* What needs to be done:
The lines from the start of the data through the line with "This screenshot has width=790, height=488." are to be returned verbatim; all later lines are to be omitted.

* Records for this task:
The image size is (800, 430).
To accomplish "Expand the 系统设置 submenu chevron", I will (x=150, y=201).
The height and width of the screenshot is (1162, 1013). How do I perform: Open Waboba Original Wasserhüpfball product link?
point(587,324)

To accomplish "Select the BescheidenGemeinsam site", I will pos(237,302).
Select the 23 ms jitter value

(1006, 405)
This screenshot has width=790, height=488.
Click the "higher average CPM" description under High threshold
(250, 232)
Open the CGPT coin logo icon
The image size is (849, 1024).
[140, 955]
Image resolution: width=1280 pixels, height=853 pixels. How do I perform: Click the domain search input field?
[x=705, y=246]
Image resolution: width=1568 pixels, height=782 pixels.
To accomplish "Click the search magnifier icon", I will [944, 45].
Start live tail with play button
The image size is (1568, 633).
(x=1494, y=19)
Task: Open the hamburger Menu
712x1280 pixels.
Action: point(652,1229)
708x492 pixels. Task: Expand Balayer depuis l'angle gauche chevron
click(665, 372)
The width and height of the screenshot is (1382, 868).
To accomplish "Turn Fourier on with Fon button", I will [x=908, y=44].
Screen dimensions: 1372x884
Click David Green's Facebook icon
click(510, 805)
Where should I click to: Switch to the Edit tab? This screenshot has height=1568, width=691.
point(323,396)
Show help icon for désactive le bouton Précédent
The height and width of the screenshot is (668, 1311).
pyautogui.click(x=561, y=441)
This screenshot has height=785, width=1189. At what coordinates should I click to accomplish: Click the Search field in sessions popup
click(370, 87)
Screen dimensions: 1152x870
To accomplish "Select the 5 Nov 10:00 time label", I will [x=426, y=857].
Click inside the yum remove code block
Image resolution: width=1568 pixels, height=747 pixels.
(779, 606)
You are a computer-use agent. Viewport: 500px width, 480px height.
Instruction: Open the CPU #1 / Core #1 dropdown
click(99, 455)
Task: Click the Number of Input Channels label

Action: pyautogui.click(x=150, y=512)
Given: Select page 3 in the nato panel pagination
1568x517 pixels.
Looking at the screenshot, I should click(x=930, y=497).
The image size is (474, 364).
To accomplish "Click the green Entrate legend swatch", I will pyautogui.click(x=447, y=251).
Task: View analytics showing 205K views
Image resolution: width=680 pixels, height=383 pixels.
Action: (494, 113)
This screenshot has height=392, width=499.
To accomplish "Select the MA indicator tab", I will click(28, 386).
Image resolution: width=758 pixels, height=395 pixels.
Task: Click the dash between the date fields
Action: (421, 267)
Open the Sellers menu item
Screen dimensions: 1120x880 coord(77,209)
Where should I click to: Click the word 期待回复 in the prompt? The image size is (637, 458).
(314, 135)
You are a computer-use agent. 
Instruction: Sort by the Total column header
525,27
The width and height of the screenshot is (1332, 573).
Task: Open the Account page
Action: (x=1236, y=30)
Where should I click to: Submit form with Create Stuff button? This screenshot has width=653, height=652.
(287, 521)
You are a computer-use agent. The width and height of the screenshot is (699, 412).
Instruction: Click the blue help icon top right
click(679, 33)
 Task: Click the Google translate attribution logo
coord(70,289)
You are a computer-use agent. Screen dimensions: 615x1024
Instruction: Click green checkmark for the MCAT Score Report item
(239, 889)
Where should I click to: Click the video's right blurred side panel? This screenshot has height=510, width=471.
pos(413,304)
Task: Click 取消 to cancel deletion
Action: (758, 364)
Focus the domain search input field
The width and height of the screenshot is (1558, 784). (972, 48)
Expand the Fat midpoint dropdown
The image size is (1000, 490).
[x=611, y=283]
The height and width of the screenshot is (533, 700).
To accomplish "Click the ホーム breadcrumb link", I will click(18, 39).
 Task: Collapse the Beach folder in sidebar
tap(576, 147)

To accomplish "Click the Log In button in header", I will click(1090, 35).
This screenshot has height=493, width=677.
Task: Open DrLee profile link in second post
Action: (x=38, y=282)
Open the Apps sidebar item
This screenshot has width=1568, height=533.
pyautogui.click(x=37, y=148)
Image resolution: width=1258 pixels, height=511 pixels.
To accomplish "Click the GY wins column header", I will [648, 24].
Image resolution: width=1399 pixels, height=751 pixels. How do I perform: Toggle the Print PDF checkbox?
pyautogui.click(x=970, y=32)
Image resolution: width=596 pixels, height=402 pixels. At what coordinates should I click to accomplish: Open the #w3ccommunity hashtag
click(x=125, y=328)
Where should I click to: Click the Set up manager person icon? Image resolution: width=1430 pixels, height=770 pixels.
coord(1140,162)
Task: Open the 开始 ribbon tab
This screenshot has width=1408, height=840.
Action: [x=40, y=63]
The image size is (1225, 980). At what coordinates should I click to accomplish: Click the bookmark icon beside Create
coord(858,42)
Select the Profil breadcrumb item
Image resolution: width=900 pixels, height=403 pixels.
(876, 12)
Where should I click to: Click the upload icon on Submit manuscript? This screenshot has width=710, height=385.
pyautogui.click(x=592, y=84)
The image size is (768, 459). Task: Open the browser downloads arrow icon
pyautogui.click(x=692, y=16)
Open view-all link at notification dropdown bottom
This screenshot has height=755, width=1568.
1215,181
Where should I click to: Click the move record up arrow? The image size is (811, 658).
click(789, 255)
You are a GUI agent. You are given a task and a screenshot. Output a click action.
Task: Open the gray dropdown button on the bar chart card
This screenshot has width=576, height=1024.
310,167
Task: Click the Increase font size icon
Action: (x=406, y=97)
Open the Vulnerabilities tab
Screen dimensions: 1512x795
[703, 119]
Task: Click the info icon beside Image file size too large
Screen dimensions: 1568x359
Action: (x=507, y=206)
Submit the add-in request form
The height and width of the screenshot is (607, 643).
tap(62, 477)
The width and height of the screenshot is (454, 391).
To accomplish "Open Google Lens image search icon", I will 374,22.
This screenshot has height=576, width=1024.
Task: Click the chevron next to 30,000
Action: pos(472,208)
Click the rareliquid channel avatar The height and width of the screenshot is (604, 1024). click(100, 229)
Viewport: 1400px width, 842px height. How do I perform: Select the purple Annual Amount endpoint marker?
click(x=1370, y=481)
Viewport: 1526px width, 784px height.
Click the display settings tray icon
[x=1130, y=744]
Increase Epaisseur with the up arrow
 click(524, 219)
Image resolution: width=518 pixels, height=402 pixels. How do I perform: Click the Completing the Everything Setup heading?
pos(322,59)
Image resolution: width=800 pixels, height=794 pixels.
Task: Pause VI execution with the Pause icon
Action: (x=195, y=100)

* Reply:
The image size is (800, 430).
To accomplish "Expand the 系统设置 submenu chevron", I will (x=150, y=201).
The height and width of the screenshot is (1162, 1013). How do I perform: Open Waboba Original Wasserhüpfball product link?
point(587,324)

To accomplish "Select the BescheidenGemeinsam site", I will pos(237,302).
Select the 23 ms jitter value

(1006, 405)
This screenshot has width=790, height=488.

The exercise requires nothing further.